The Maine Lakes Conservancy Institute - hoping to cultivate a generation of
stewards who will look after the lakes years in the future - is teaming up with
middle schools to teach students about everything from the strange, one-eyed
creatures that live in their recesses to methods of monitoring and maintaining
their ecosystems.
The idea behind the program is simple: If enough youths take interest in
lakes now, they will become the politicians and scientists and voters who work
to preserve them later. ''We are trying to instill a sense of wonder in the
students about the lakes,'' said Shippen Bright, a Harvard Kennedy School
graduate who founded the institute three years ago in Nobleboro.
''Education is key.
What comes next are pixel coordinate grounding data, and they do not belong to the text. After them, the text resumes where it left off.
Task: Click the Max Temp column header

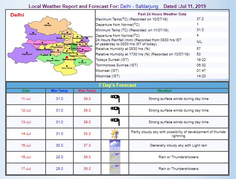Action: [x=87, y=90]
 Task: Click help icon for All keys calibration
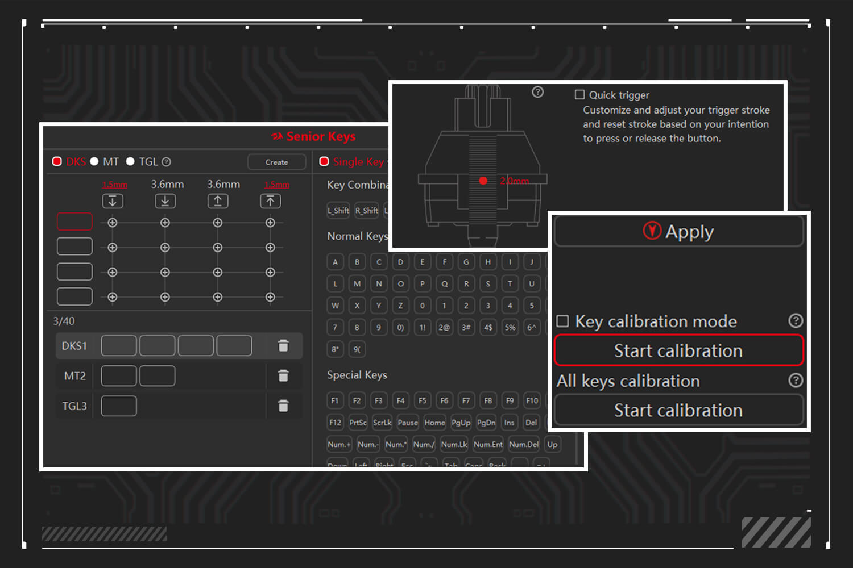(796, 380)
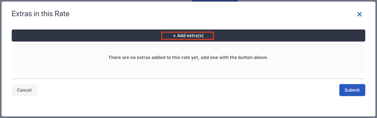
Task: Click the divider line above Cancel
Action: tap(188, 78)
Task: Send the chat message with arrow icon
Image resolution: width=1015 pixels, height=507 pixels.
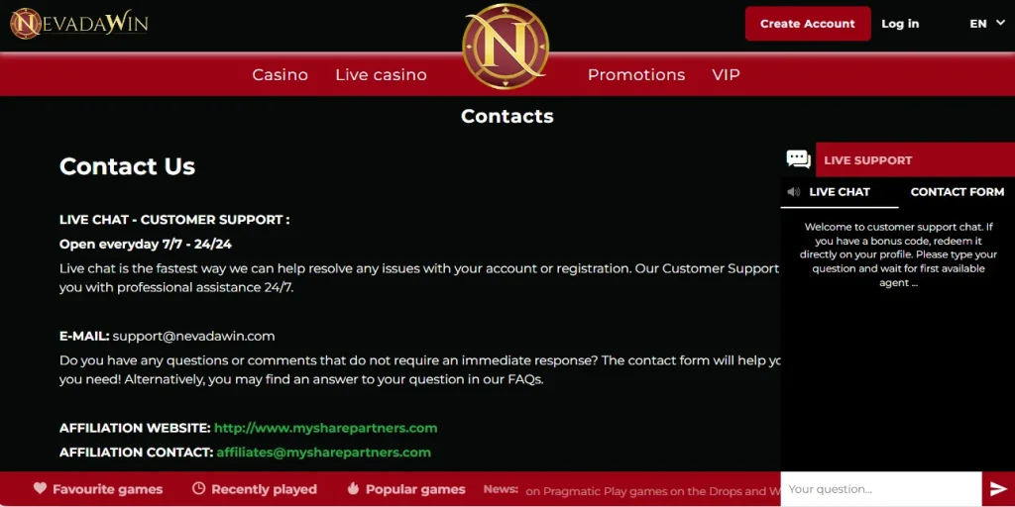Action: click(x=998, y=489)
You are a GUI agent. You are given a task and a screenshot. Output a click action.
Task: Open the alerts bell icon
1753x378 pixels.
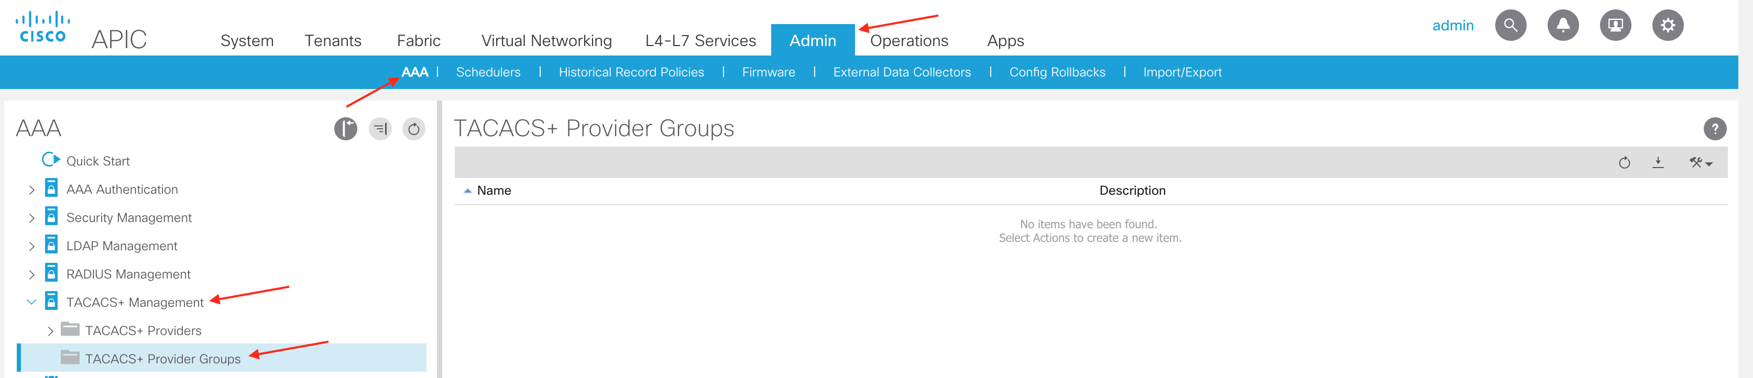click(1562, 26)
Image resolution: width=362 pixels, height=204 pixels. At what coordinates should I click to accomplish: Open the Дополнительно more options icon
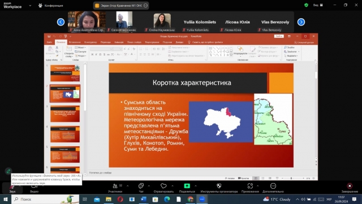273,186
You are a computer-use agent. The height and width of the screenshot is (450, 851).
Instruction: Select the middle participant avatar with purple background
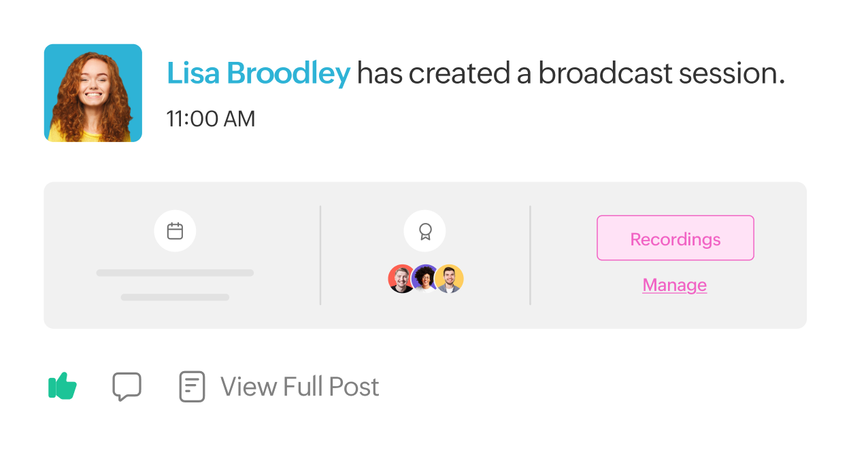425,279
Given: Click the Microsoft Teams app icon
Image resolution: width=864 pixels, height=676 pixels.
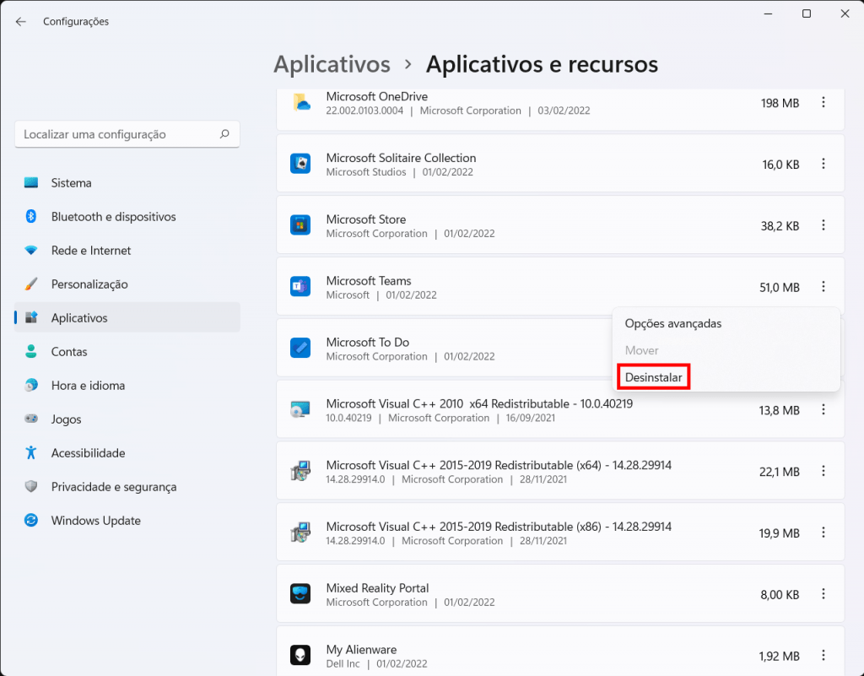Looking at the screenshot, I should (300, 287).
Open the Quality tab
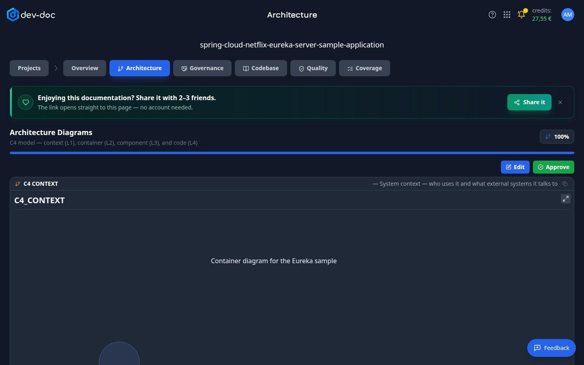 (313, 68)
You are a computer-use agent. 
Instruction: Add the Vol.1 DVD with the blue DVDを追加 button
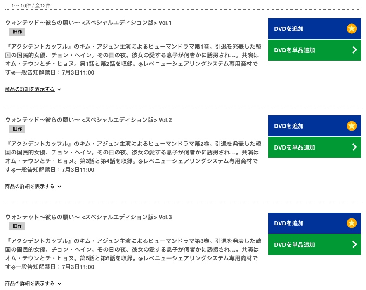[x=314, y=29]
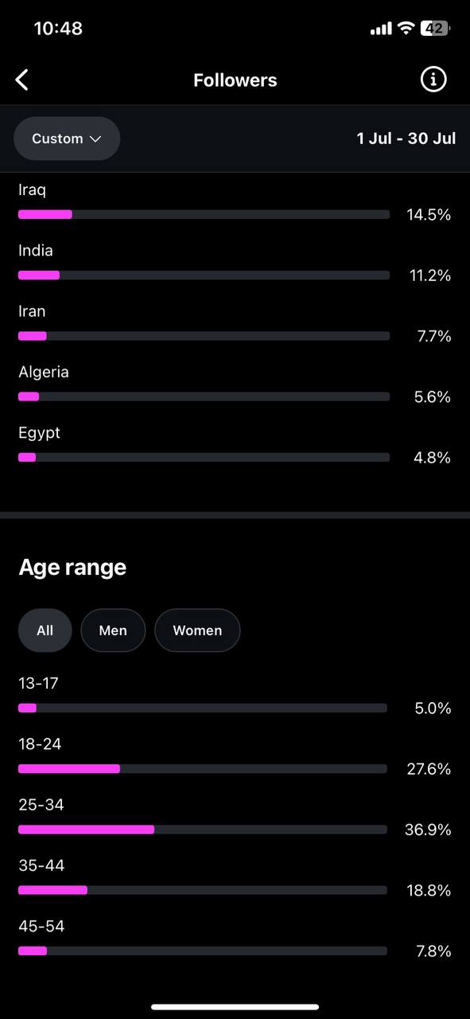Image resolution: width=470 pixels, height=1019 pixels.
Task: Tap the back arrow icon
Action: click(22, 80)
It changes perceptions.''
Worries over the long-term well-being of the state's legendary lakes has
mounted as demand for lakefront property soars.
For the first time, a subdivision is being built in Northern Maine's
unorganized territories.
And many fear that the lakes will become so polluted and ringed with homes
that they will cease to draw tourists, endangering the estimated $1.2 billion
pumped into communities by vacationers and those who come to fish and boat.
But as the danger of pollution increases, environmental monitoring of the
lakes has dropped.
Unlike Massachusetts, where most lakes have vigilant watchdogs through town
government and nonprofit groups, the sheer number of Maine lakes can make people
think ''its an infinite resource,'' Bright said.
Maine's Volunteer Lake Monitoring Program - which relies on local residents
to test water quality - suffered severe budget cuts in the early 1990s.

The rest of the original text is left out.